[[ SOURCE DOCUMENT open ]]
Congressman Jerry Lewis Tuesday backed a House of Representatives effort to approve legislation that would extend a payroll tax cut and unemployment benefit extension for another year, arguing that putting off the decision will continue the kind of partisan bickering that has Americans so angry toward Congress.
"The two-month temporary extension approved by the Senate is exactly the kind of government meddling that causes business owners to delay hiring because of the uncertainty of what they will face in the months ahead," Congressman Jerry Lewis said. "It is absolutely unconscionable that the Senate would kick this down the road for such blatantly political reasons, leaving both workers and employers completely in the dark over what the ultimate outcome will be."
"The House in a bipartisan vote approved a way to pay for this payroll tax cut for an entire year, as well as extending and reforming unemployment insurance and keeping Medicare payments to doctors at sensible levels for two years," Lewis said. "Voters should be angry at the Senate for making no discernable effort to solve the problem, just putting it off for a couple of months. They should stay in Washington and finish the job now."
The House Tuesday voted to support the yearlong plan approved last week rather than accept the Senate amendment that did nothing but put the decision off for two months. House members appointed conference committee members to resolve the differences between the House and Senate version of the bills.
[[ SOURCE DOCUMENT closed ]]
[[ DATA open ]]
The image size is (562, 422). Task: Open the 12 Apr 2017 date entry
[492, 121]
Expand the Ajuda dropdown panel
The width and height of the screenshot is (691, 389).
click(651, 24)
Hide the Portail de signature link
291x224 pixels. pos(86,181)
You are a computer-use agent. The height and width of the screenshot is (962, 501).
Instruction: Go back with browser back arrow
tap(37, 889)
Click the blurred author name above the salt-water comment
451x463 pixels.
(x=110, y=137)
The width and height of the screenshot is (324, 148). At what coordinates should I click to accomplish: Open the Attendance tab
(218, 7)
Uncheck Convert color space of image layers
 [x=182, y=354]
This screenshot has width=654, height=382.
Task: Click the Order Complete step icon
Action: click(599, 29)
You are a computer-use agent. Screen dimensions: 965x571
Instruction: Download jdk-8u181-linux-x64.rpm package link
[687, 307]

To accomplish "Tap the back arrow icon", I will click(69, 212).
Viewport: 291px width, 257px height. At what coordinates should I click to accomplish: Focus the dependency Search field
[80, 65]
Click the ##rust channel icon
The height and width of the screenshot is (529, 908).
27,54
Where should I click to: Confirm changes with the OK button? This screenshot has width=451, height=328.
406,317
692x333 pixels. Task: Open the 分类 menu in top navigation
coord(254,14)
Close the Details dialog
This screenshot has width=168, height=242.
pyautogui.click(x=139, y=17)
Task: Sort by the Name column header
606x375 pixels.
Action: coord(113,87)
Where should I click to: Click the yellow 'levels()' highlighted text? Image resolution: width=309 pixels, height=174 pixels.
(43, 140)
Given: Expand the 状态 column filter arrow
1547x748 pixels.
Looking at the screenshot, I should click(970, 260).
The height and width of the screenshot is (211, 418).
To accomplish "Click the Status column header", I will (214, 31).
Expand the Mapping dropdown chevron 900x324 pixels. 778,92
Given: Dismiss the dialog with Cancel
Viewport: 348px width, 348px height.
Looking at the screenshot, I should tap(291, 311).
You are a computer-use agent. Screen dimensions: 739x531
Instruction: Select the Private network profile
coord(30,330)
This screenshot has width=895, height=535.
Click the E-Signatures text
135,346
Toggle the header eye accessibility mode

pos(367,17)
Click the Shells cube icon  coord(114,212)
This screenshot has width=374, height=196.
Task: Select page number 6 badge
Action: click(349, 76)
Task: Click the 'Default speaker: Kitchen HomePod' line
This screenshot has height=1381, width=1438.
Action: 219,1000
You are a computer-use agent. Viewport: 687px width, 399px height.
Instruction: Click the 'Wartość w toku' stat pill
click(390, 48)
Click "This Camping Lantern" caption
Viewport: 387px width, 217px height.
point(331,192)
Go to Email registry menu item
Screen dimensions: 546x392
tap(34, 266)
[[ DATA closed ]]
■ **WORK ITEM**
From the text above on the payroll tax cut extension, reproduce word for word the portion between "The House Tuesday" and "of the bills.", inclusive.

■ **ANSWER TO THIS TASK**
The House Tuesday voted to support the yearlong plan approved last week rather than accept the Senate amendment that did nothing but put the decision off for two months. House members appointed conference committee members to resolve the differences between the House and Senate version of the bills.